名人といえば大山康晴名人
歴代の名人全て含めて、将棋界で最も強いのは誰か。もちろん藤井聡太の声が大きいだろう。そして羽生善治無双の時代は羽生善治で。突撃が突撃する前は中原誠だ。しかし、古今東西となると、大山康晴最強説は根強い。坂田三吉も木村義雄も谷川浩司も入ってこない。「最強は大山康晴」。一種の都市伝説を含めて、将棋界の政治力を含めて、大山康晴の存在感に圧倒されるのだろう。
あえて言えば、総理と言えば安倍総理、名人と言えば大山名人なのだ。

大山名人記念館2025年3月リニューアル
将棋界最強の男、大山康晴。大山十五世名人の遺品などを展示した大山名人記念館が、2025年3月にリニューアルされた。行ってみよう。
しかし新横浜ー岡山はなかなか遠い。更に岡山から乗り換えて4つ目くらいに倉敷。4時間半かかった。倉敷は一見して東京っぽいところだけど、裏道は観光地っぽい。
大山康晴記念館は倉敷駅を改札左に降りで、タクシーで2メーターくらい。バス停が正面に止まるので、それでもいけるだろう。倉敷市立の施設で、無料で入ることができる。
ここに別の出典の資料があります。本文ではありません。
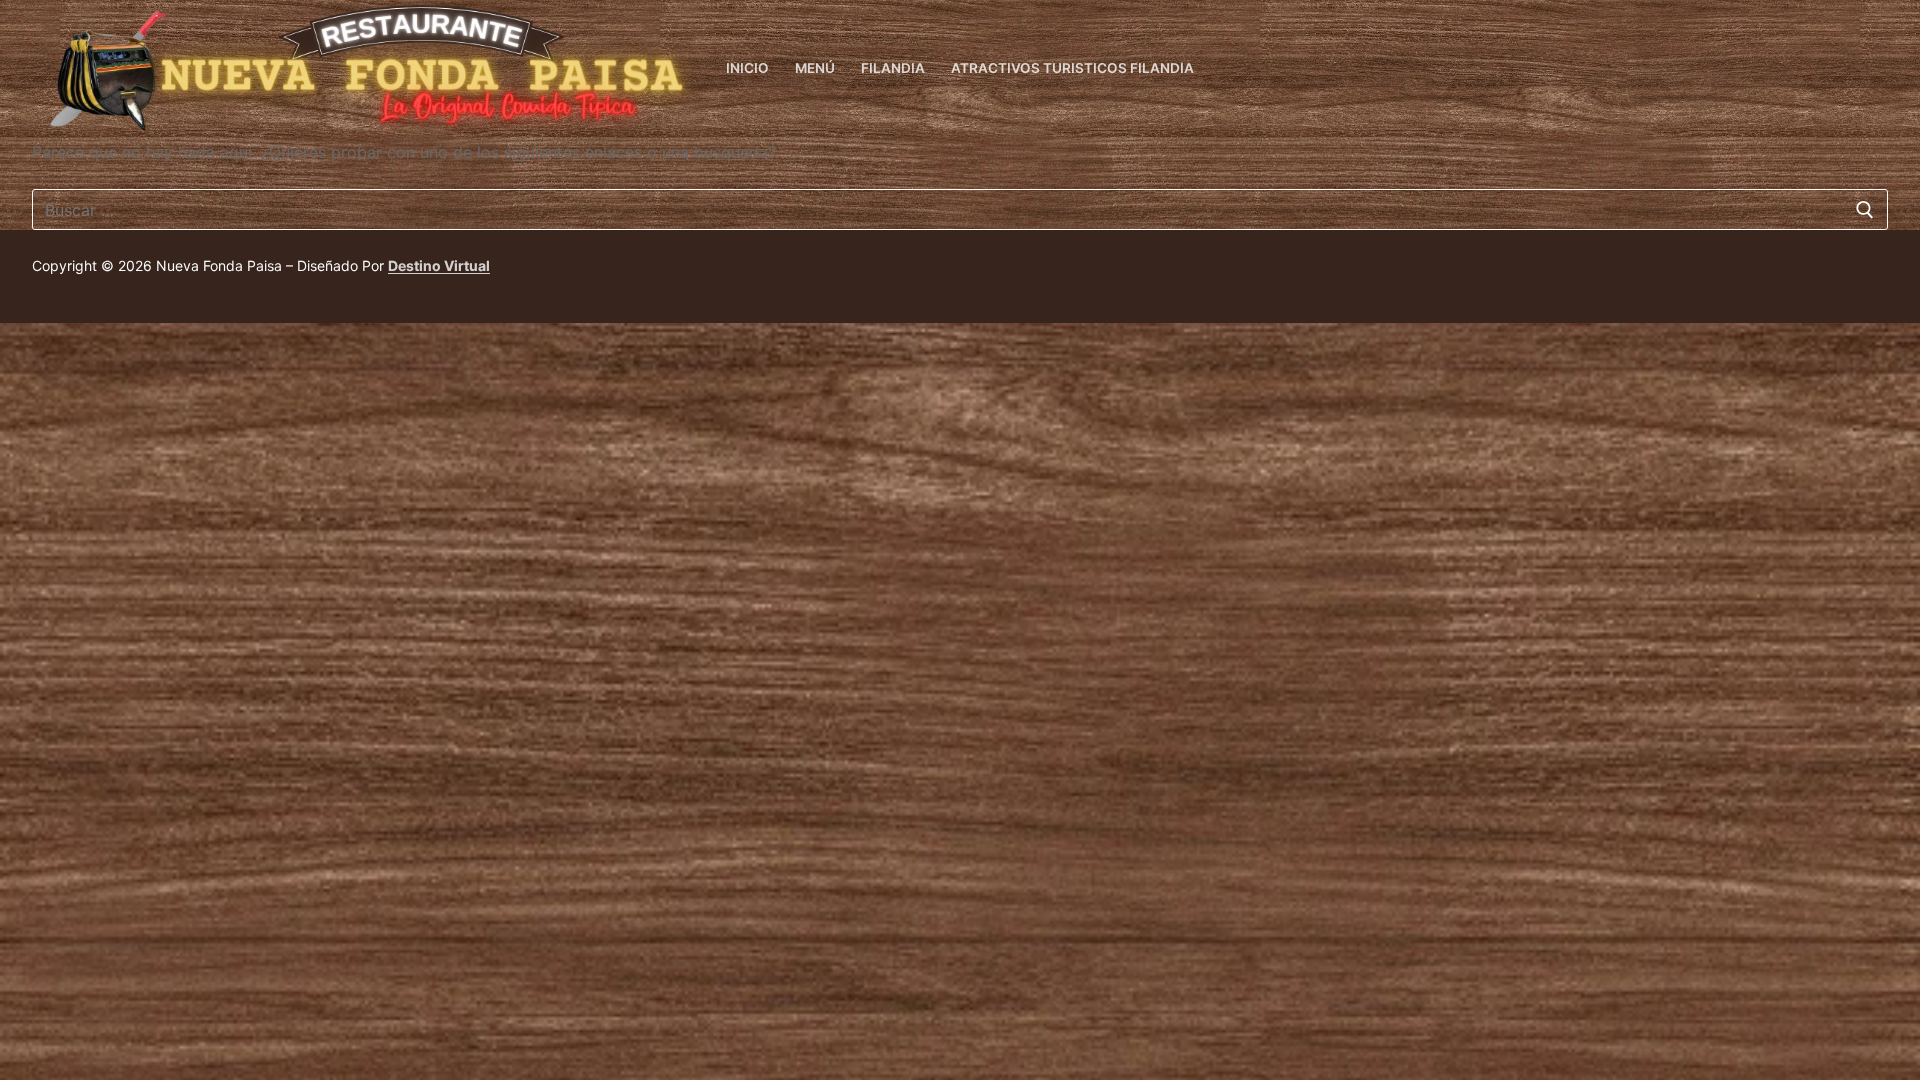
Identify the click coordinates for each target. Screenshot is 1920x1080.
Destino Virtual (439, 265)
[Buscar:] (960, 210)
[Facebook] (1872, 69)
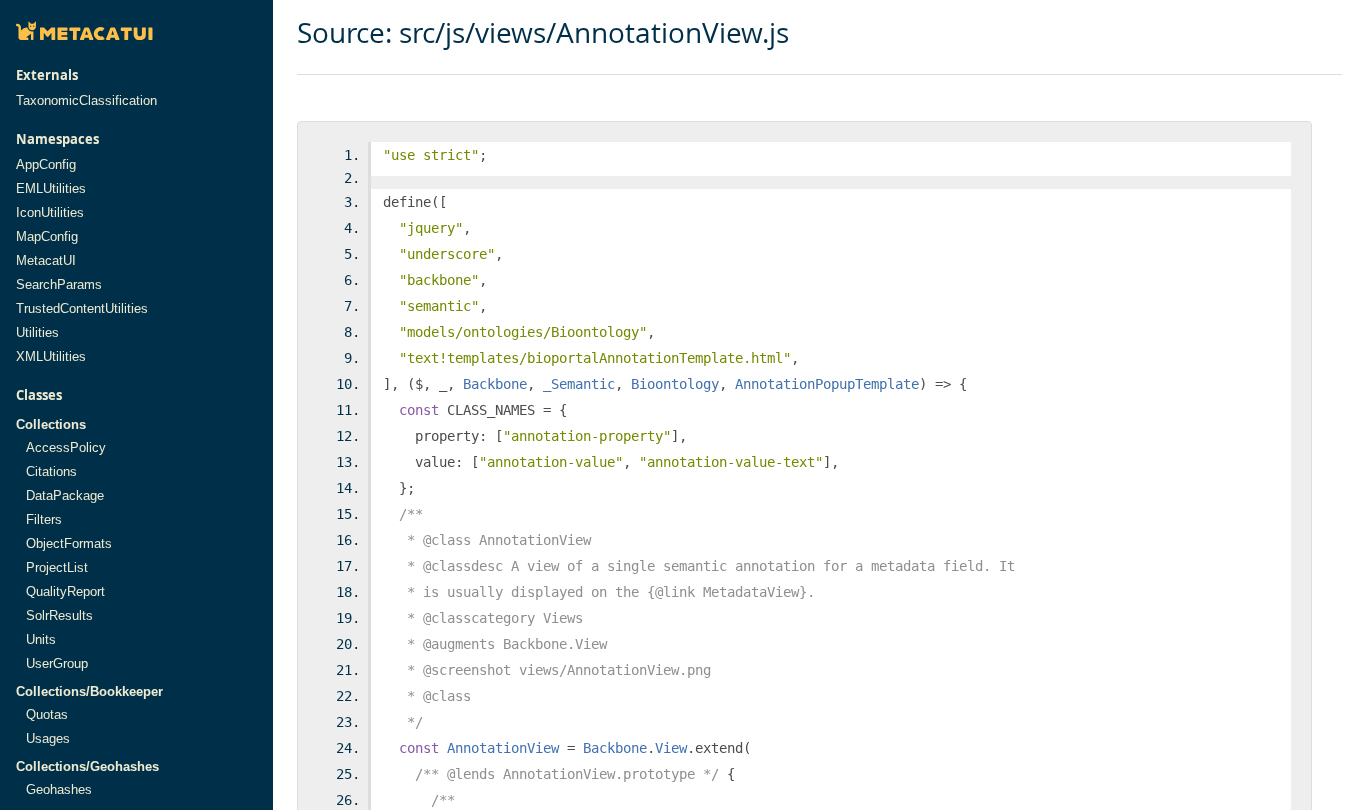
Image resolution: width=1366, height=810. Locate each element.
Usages (48, 738)
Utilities (37, 332)
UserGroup (57, 663)
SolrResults (59, 615)
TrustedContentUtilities (82, 308)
中に入ると、「和風のいい匂い」がする。「羽沢ガーデン対局室再現」の畳の匂いか、とにかく将棋ファンには心地よい匂いだと思う。大山名人関連の様々な私物からトロフィーまで展示されている。
ただ、平日でもあり、入ってきた人は自分がいる間に一人のみ。私が出ていく際にすれ違いに家族?が入っていった。
これを見に行く価値があるか否か。そりゃ大山康晴先生を「名人」と思ってるか否かで決まる。おそらく、4時間半かけてここにやってきて満足して帰るのは、全員が老人だろう。
魅惑の大山名人グッズ
大山十五世名人推戴状。木村義雄名義なんですね。

大山名人のトレードマークと言えばメガネ。唯一残っていたものだそうです。

手書きの迫力

大山名人時代は手書きがデフォルト


他にも第一期王位の贈位状(推戴とか贈位とか呼称が難しい)など、大山ファン固唾のグッズがてんこ盛りです。
大山名人が生涯愛用した将棋盤・駒はがミニミニ盤だったのが印象に残った。このような盤・駒は現在作られてるのだろうか。盤はカツラっぽい(高級盤はカヤを使用)けど、駒はちゃんとした高級な彫駒の柘植駒。今だと「マグネット盤」サイズである。他にもミニミニ高級盤駒があったと思う。昔は人気があったのだろうか。
「将棋はオク(終盤)が深い方が勝つ」時代

大山将棋時代は「将棋はオクが深い方が勝つ」なんて堂々と言われてた時代で、序盤を重視するのはアフォ扱い。打倒大山を目標にした山田道美はその研究熱心さと、その研究成果を平気で公開したことから、棋士仲間からもとやかく言われたらしい。
しかし、山田教室に通っていた中原誠(当時は棋界の若き太陽と呼ばれていた)にタイトルを次々と奪われ、居飛車穴熊が常識になり、そして今では序盤に飛車が横に動くだけでAIが評価値を下げる時代。大山将棋は、古き良き時代ではなく、古き悪しき時代の将棋に見える。
しかし大山康晴は今でも語られる。会長兼務時代や「作られたキャラ」込み込みで、大山康晴の超人伝説は将棋界から消えることはない。
特に振り飛車を愛用してからの大山将棋は、現在もっとも馬鹿にされやすい将棋である。しかし「ああいう振り飛車」はプロでも消える気配がないし、アマチュアでも「大山っぽい振り飛車」は根強い人気がある。大山最強伝説も消える気配がない。
やっぱり総理は安倍総理、名人は大山名人なのだ。



コメント
ご存じかも知れませんが『大衆運動』エリック・ホッファー著が面白かったです。
読んだことないです。へー、面白い人ですね。港湾労働者の哲学者ですか。よくこんな方をご存知でしたね。